I knew I wanted to work as a software engineer from my first coding internship eight years ago. Here’s what I wish I knew at the beginning of my software engineering journey.

  1. How to get promoted: be proactive and figure out what to work on. It also helps to mentor newer engineers, write technical documents, and drive high-profile projects. Clarify which projects to deliver with your manager, set a target date, then follow up on the plan every two weeks.
  2. Promotion is partially based on merit, and not all work is promote-able. Do not use promotion as a barometer of your progress. You can develop skills outside of work and interview to get a better offer elsewhere.
  3. There are two ways to view compensation. The half-empty view says engineers are undervalued for building scalable products, while the half-full view says we are being compensated to learn, while the learnings translate to the bottom line. Both are true.
  4. Cultivating a network is just as important as the actual work. It’s heartwarming to hear from my former colleagues mention the monitoring project I worked on is still maintained. Who knows, I might end up back at Salesforce someday.

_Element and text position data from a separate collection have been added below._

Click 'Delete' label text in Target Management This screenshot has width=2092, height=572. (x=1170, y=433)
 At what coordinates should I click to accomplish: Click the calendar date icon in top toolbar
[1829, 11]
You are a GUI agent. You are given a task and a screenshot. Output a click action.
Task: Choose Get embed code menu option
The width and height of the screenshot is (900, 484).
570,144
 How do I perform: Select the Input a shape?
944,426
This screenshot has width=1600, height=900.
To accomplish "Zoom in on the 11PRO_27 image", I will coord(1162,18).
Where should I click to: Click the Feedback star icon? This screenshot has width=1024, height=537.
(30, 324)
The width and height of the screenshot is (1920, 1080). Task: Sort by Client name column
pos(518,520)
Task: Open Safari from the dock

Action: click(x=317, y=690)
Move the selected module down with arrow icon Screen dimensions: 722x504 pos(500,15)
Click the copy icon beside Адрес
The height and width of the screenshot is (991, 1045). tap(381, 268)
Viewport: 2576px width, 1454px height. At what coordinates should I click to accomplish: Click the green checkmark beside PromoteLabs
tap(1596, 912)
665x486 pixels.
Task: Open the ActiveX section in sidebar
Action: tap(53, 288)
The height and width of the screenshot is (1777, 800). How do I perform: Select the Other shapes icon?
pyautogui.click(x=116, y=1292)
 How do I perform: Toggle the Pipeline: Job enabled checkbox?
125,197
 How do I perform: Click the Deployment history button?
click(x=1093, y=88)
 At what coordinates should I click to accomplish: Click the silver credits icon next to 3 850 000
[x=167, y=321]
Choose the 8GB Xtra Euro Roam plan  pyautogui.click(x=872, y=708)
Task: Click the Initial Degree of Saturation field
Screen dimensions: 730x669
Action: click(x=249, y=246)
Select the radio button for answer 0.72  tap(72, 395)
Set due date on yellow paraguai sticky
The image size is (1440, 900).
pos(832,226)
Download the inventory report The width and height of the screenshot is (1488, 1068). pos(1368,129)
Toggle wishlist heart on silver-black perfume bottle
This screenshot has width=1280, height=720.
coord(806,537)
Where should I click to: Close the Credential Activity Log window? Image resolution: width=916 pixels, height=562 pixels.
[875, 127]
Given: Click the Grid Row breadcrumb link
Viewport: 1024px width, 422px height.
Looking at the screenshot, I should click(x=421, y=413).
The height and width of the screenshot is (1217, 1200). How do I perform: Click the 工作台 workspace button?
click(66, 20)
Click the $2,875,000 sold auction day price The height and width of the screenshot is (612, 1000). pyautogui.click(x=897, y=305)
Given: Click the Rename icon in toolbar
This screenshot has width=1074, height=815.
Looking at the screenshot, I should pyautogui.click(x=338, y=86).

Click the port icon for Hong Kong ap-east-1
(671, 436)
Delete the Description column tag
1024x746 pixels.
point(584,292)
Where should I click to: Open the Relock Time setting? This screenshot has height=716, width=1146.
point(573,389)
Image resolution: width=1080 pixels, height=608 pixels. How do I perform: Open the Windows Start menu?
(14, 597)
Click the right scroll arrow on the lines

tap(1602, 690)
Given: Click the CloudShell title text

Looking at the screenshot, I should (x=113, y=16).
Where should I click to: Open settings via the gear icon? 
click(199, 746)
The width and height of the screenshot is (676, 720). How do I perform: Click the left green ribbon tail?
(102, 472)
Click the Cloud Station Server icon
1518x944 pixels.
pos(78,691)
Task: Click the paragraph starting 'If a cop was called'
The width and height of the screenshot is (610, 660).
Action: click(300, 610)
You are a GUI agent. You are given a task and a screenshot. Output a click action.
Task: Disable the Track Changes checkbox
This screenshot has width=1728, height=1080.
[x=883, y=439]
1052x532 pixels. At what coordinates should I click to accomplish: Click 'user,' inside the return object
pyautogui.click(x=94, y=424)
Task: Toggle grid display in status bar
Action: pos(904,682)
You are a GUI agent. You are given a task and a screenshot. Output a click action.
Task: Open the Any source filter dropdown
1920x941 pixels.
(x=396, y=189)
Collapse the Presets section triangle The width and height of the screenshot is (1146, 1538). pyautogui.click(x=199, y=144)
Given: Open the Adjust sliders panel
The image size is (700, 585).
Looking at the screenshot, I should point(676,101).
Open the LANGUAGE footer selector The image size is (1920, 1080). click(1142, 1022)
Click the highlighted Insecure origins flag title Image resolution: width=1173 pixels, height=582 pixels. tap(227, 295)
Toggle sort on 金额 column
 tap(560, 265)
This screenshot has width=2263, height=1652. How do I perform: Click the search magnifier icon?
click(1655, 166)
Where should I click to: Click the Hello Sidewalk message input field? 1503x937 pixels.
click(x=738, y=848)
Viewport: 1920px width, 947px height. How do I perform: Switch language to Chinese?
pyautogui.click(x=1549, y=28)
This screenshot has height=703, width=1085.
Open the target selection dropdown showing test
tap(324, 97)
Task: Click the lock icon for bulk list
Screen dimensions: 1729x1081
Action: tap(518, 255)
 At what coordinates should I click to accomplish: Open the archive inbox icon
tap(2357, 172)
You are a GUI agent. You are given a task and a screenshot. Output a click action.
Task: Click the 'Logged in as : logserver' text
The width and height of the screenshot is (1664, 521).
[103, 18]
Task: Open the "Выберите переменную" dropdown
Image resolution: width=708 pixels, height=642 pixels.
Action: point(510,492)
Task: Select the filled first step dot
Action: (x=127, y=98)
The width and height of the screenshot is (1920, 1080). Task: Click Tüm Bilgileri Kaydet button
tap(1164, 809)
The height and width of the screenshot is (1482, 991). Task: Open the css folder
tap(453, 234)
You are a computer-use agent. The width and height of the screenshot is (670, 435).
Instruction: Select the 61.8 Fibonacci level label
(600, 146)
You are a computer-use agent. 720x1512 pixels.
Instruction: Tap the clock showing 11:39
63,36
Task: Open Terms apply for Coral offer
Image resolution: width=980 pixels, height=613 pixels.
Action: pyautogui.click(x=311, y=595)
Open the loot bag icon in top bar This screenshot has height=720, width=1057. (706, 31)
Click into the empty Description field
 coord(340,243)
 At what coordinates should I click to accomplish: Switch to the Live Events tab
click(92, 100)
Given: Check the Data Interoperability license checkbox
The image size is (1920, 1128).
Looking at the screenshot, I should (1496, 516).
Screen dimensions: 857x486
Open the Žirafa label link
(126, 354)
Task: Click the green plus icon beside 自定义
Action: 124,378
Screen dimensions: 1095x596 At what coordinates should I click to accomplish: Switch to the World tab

  5. Open source projects take a ton of community building to get contributors. Building a community is not a side-gig for a single engineer. I know, I tried.
  6. There is no work-life balance, only tradeoffs. Remember technology is the means to an end, both for you as a software engineer, and for the company.
  7. Most engineers do not get wealthy by working for someone else. If the company IPOs and you have a significant stake, you might become a millionaire. It’s like winning the lottery; don’t bank on it.
  8. Women engineers exist but our ranks peaked around 1985. I’ve done my share of interviewing interns; we have an equal number of men and women at that level. Yet women are 45% more likely than men to drop out of engineering. The structural problems causing attrition are too many to list here. The good news? The women engineers’ community is tight and supportive. When I find another female engineer in a sea of men, it’s like finding a unicorn.

Overall it’s been an amazing 8 years: I’ve worked in five different companies, moved from Vancouver to San Francisco, and worked with amazing people across the world.